Friday, March 5, 2010

hulu is not cable

I know from personal experience that (a) Viacom does not have a sense of humor, and (b) it likes to crush those it perceives as its enemies, no matter how small. So I was ready to spit some bile at their withdrawal of The Daily Show and The Colbert Report from Hulu, one of my new favorite things.

But, frankly, it makes sense:
The three-year-old Hulu dominates the burgeoning market for online TV viewing, with more than 44 million monthly visitors, according to ComScore. The site’s monthly video view totals have skyrocketed in recent months, from 580 million last September to 1.01 billion last December.

Three of the broadcast networks, ABC, NBC and Fox, own stakes in Hulu. Viacom’s decision may suggest that the economics of Hulu make less sense for content providers that lack equity in the Web site.
Hulu is not Comcast, or Cablevision, or Time Warner -- it's a new economic model.
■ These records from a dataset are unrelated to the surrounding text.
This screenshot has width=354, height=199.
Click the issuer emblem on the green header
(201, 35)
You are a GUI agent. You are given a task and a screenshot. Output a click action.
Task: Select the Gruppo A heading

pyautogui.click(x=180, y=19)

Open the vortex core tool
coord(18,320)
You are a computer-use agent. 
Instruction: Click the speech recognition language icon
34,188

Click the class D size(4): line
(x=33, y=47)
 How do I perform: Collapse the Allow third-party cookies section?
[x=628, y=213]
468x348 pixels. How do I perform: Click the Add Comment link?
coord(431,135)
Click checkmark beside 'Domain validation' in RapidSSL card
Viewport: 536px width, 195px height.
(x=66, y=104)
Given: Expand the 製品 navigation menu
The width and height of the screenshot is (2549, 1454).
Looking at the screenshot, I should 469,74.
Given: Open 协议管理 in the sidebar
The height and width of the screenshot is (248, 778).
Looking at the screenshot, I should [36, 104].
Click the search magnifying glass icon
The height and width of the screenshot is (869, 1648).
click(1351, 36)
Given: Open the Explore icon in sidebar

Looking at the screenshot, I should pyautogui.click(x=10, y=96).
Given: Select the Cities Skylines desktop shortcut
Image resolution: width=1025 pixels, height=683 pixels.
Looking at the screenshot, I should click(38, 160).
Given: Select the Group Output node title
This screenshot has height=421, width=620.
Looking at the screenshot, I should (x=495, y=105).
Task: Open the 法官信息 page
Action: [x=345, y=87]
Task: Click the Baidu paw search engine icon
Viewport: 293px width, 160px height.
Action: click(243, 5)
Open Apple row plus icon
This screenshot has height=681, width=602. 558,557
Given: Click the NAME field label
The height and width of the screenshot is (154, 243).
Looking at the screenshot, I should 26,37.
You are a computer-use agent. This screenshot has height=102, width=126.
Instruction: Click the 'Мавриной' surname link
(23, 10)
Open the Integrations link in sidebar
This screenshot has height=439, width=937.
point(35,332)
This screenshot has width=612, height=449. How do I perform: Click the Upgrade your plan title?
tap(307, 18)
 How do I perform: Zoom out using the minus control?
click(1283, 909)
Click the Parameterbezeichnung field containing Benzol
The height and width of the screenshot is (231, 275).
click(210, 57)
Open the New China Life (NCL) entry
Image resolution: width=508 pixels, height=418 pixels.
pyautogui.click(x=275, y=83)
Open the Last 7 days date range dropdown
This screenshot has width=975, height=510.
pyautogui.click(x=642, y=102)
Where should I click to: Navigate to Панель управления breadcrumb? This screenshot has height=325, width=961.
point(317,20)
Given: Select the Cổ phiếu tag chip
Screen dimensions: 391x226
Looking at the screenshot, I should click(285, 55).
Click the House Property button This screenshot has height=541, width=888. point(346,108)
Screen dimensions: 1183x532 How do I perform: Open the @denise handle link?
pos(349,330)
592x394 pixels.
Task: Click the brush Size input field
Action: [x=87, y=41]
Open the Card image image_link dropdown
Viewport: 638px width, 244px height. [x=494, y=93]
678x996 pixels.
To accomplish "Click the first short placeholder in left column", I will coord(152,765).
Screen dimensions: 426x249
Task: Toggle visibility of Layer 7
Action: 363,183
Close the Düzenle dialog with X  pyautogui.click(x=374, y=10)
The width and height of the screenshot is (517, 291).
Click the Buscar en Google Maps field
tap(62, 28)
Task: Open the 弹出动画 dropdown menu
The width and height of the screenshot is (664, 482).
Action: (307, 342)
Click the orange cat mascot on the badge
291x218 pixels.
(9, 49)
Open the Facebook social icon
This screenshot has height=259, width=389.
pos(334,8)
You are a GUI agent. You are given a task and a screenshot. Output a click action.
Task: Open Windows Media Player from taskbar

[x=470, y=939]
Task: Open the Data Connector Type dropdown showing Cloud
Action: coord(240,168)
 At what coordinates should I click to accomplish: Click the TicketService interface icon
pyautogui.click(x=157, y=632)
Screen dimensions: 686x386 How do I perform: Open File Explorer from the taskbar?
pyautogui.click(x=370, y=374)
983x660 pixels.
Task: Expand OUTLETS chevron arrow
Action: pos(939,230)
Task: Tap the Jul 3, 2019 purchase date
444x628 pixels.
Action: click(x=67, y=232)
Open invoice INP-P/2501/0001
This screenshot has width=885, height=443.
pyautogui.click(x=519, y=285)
So it makes sense that you can't just throw your content out there and make money the same way. it makes more sense to run your own portal and put the advertising dollars in your pocket -- especially since you don't have to build broadcast towers, lay down cable, or launch satellites.

(I still say than when conglomerates take this pipeline/production co-ownership model out of the virtual world and into the real one, as we've mentioned here, it's still a really bad idea.)